The important message of this article is not the discovery of the Quinn Family, they are simply a product of a marvelous work that is filling the earth. It is the story of a invaluable program of the Church of Jesus Christ of Latter-day Saints, and associated organizations, to make the records of the world available to the public, so families and relationships can be discovered, and family lines can be extended beyond previous knowledge. The program is called FamilySearchIndexing.Org, and everyone is invited to participate.

180 years ago, in February, 1829, the Prophet Joseph Smith received a revelation from God, announcing the beginning of the Mission of the Lord in the latter days:

Now behold, a marvelous work is about to come forth among the children of men.

Therefore, O ye that embark in the service of God, see that ye serve him with all your heart, might, mind, and strength, that ye may stand blameless before God at the last day.

Remember, if ye have desires to serve God ye are called to the work.

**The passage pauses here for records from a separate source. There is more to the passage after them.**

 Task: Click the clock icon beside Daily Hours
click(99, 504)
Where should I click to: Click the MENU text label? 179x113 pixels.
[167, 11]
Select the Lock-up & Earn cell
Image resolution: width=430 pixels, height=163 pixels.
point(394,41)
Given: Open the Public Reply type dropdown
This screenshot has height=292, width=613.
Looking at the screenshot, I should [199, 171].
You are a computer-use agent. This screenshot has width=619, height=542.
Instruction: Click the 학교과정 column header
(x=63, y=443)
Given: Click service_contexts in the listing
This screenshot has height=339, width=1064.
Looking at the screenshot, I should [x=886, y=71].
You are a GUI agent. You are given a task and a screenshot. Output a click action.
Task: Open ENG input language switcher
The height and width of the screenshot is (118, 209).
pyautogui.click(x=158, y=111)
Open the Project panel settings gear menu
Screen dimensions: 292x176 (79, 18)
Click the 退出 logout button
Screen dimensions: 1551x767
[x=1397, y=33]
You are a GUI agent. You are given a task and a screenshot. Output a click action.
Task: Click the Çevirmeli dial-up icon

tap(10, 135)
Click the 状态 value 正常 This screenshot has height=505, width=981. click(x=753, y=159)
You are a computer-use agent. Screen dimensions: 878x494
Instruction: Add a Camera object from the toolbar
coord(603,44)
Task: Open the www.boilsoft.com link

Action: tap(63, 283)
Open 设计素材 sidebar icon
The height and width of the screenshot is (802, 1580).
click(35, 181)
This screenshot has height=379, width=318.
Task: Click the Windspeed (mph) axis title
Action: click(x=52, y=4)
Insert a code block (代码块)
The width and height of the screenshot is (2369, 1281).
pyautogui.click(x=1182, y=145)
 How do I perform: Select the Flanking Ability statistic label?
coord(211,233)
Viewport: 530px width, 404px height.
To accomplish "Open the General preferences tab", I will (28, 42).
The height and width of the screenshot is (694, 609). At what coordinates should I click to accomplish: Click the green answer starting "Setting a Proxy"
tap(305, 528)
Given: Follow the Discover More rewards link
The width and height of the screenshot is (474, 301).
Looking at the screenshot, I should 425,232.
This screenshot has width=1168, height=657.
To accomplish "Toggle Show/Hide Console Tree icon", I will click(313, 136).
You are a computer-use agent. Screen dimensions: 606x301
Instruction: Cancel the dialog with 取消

For behold, the field is white, already to harvest; and lo, he that thrusteth in his sickle with his might, the same layeth up in store that he perisheth not, but bringeth salvation to his soul; and faith, hope, charity, and love, with an eye single to the glory of God, qualify him for the work.

Remember faith, virtue, temperance, patience, brotherly kindness, godliness, charity, humility, diligence.

Ask, and ye shall receive; knock, and it shall be opened unto you. Amen. (Doctrine and Covenants 4)
Members of the LDS Church often relate these verses from the Doctrine and Covenants exclusively to missionary work, but the “marvelous work” referred to here is the entire gospel plan of the Lord. It includes missionary labor, but also pertains to temple ordinances, family life, growth and use of media, education, welfare support, our work, our play, our very way of life; and it also refers to genealogy service.

Many people ask how they might serve the Lord, not knowing what their capabilities are; or if they might be able to afford to go on missions; or if they are even able to do what is needed to help the Church to grow and fill the earth. FamilySearchIndexing.Org is a program of the Church that invites all people (members and friends of another faith alike) to participate in a service project of “lifetimes”.collecting and indexing information from records about the ancestors of the peoples of the world, that will be made available to everyone, for free, so people everywhere can find their forgotten forbears.

The Family History Library has a goal to digitize the records of its vast collection of microfilm and other resources over the next ten to fifteen years; and not only digitize, but also index these records. Their goal is to make the records of the World accessible and useable for all people through the efforts of world wide volunteers.

Participation in this service is free, and does not even require leaving home. You can do it in your pajamas when you awake in the morning or before going to bed; or anytime during the day. To participate, go onto the Internet on your home computer, and enter the address Here you can register, and receive instructions and training, regarding one of the many record collections being worked on by the volunteers. Brother David Cates, a supervisor in a Utah stake Family Search Indexing Program stated, “Our volunteers are involved with indexing a variety of records including censuses and vital records throughout the United States and even in the Spanish Language.” The FamilySearchIndexing.Org website shows recent indexing projects from other locals, that have included the 1920 U.S. Census, Louisiana Death Records 1850-1954, and Idaho Death Records 1911-1937, as well as records in every habitable continent.

Over six million new records from many countries and languages of the world were added to the Record Search of on June 15th, 2009 through the efforts of these wonderful volunteers. This amazing feat of genealogy research and record keeping is part of that “marvelous work” spoken of.

Michael Quinn and his family are no longer lost; they were found this week because of the efforts of thousands of dedicated individuals giving their time and efforts to this indexing service. Who will be found next? Maybe your elusive ancestor; or maybe you will help your neighbors and families find their lost loved ones.

“Remember, if ye have desires to serve God, Ye are called to the work.”